(Or, Can't We All Just Get Along?)
I can't believe that the whole discussion and ruling and furor over the Laurier bike lane has gone by and I haven't said much recently. Or maybe I can believe it: it seems like there's not actually a lot to say that isn't being said, and I had a hard time keeping up with all the meetings that I couldn't be at. But I opened the Saturday paper today and found, in the letters to the editor, a desperate plea from a Laurier Street condo-dweller. They're going to remove all our parking! Won't someone think of the children and the little old ladies?
"But now the bikers come," he writes. "They are young, gainfully employed and dynamic. Most are members of bike and social clubs, and all are well organized. They are represented by city councilors who are like them, and who share their desire to make Ottawa an example of "greenness" in the province: the Copenhagen of Canada. They plan to converge on the city core to enjoy all of its benefits."
Against this Spandex-clad invasion force of apparent non-residents bent on disrupting our way of life, he pits a condo-dwelling population of frail, unorganized senior citizens who enjoy a quiet life of walking in the park, visiting with their grandchildren, and responsibly investing in their condos so as to reduce the burden on the taxpayer when they have to sell and move to a retirement home. (I'm still fuzzy on how that last bit works.) He alone, with his letter, is standing up for the rights of these dear old folks in their autumn years, because they can't speak up for themselves.
Seriously, you should read the letter. It's epic. EPIC.
Okay. Bike lanes will not destroy civilization as we know it. Parking is not a human right. People are pretty good at this adapting thing. Hey, we managed to get used to being agrarian rather than nomadic without too much of a hassle. Some of us even adapt to living in zero gravity without too many hiccups. I think a change in the setup of a street will probably, in two years, have been forgotten about. And/or worked around.

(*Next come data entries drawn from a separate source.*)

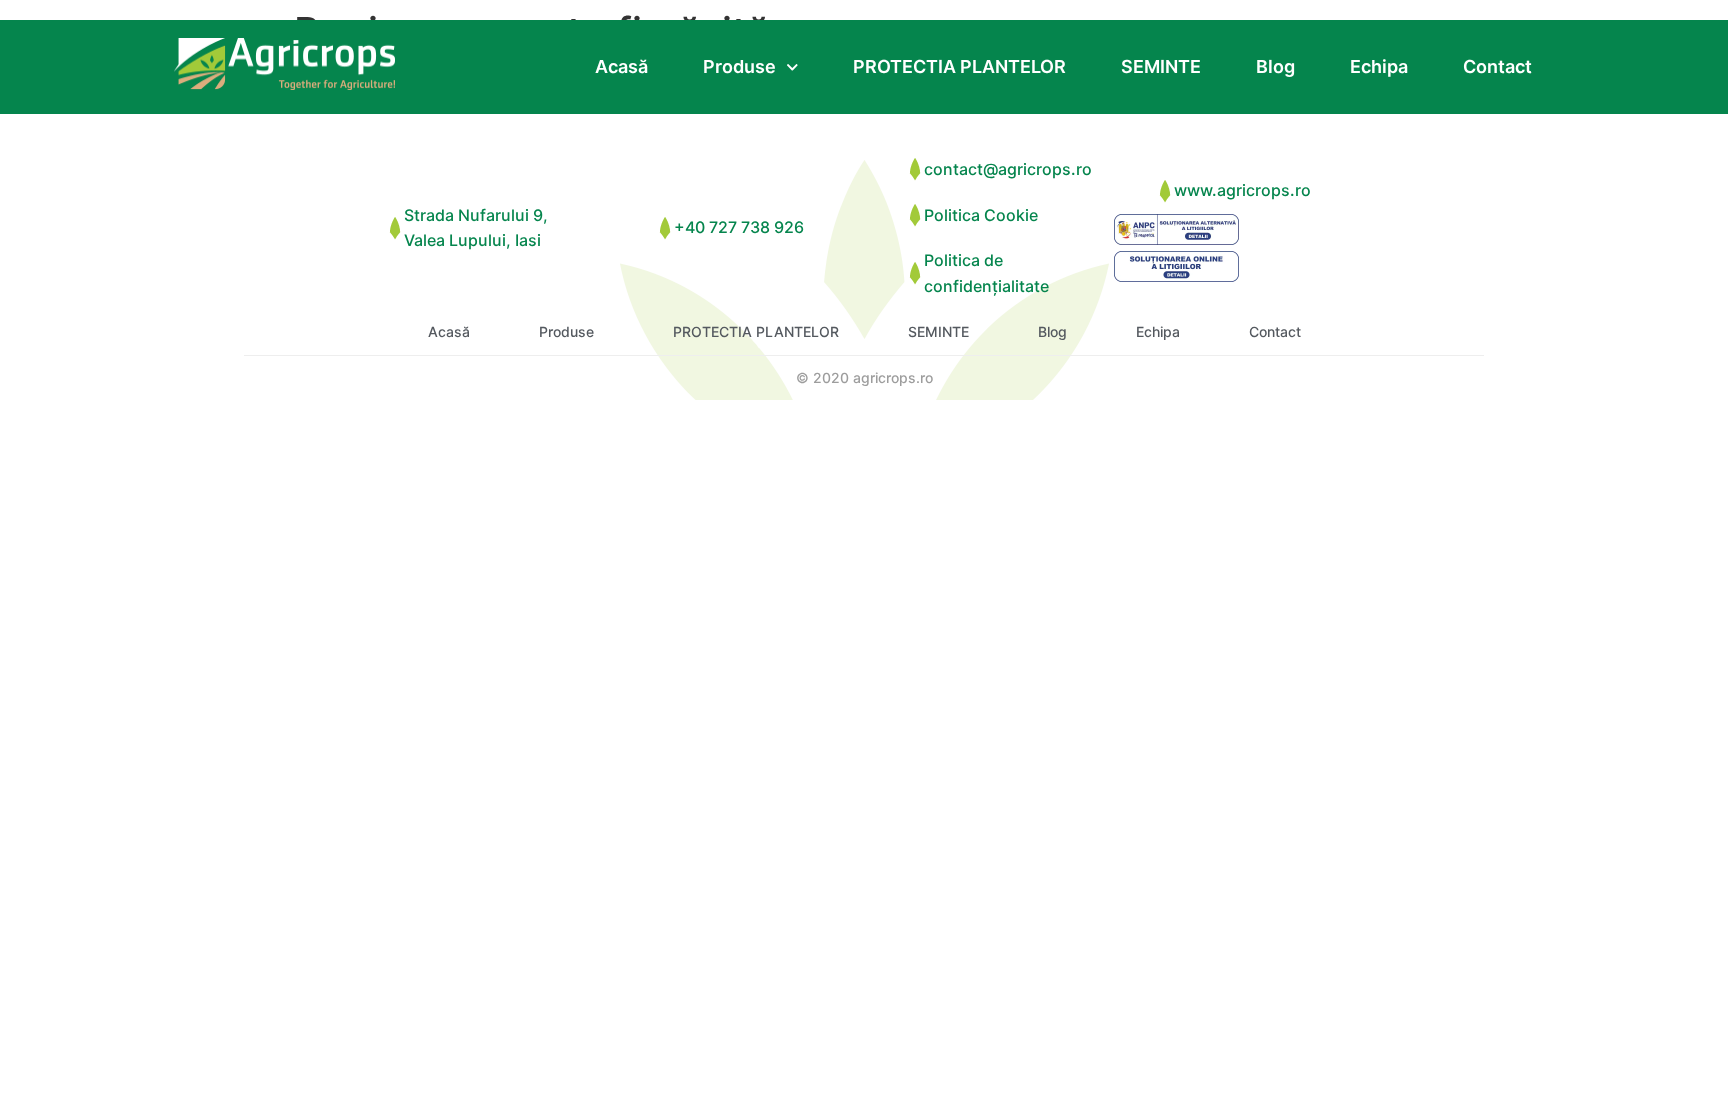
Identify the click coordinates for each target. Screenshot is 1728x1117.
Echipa (1379, 66)
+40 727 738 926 (739, 227)
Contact (1497, 66)
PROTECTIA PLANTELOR (959, 66)
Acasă (621, 66)
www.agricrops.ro (1242, 190)
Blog (1275, 66)
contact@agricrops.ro (1008, 169)
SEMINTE (1161, 66)
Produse (739, 66)
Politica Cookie (981, 215)
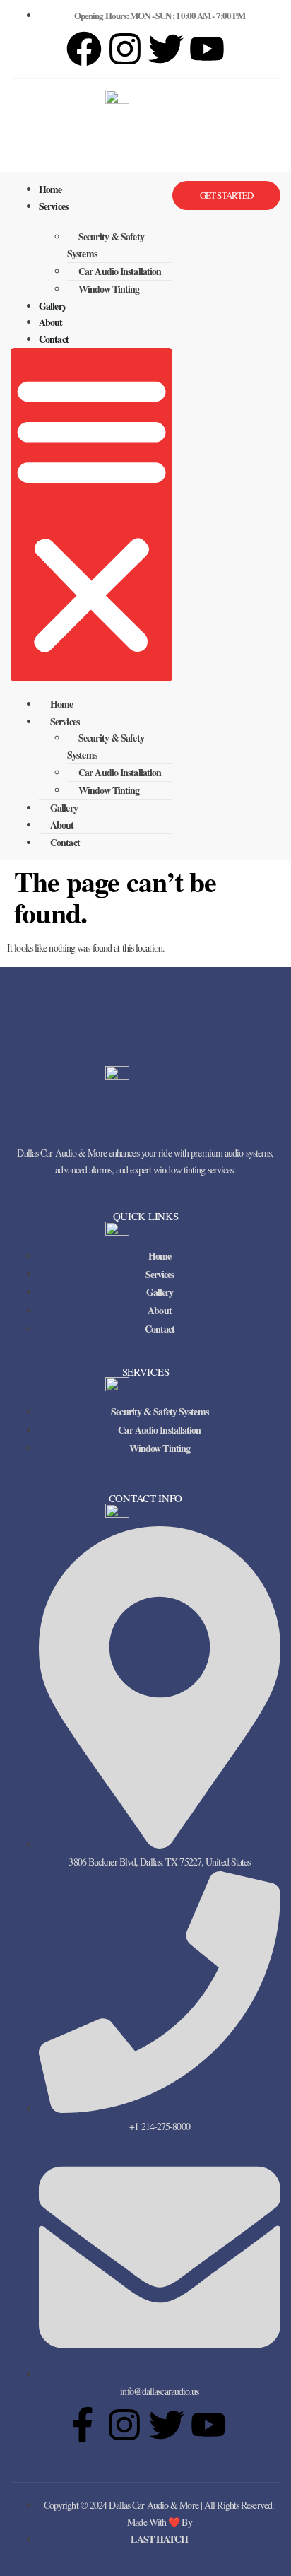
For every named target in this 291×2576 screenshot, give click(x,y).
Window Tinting (108, 288)
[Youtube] (208, 2424)
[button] (91, 514)
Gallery (52, 305)
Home (50, 189)
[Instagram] (125, 48)
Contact (54, 339)
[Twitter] (166, 2424)
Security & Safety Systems (105, 245)
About (51, 322)
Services (53, 206)
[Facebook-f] (82, 2424)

And, for the zillionth time - you just can't categorize a whole group of people - especially when you're talking city politics. This letter-writer's "cyclists" are a faceless mass of overprivileged (male) yuppies in Spandex, who oughta just stay in Kanata where they belong instead of coming in to our downtown core and imposing their self-righteous "greenness." And his "residents" are helpless frail little grannies who will be left, cut off from civilization and human contact, by the no-man's-land of a segregated lane in front of their condos.
In reality, of course, things are way more complicated. Part of the reason I haven't really felt like I can weigh in on the project that much: sure, I agree with some arguments and disagree with others, but on the whole the issue is so complex that I can't feel like I have a solid position. I really wouldn't want to work for the city's transport committee, required to listen to and consider as many different opinions as there are people involved. The bike lane will happen, or it won't, and I for one will wait and see what happens, rather than try to predict any outcomes.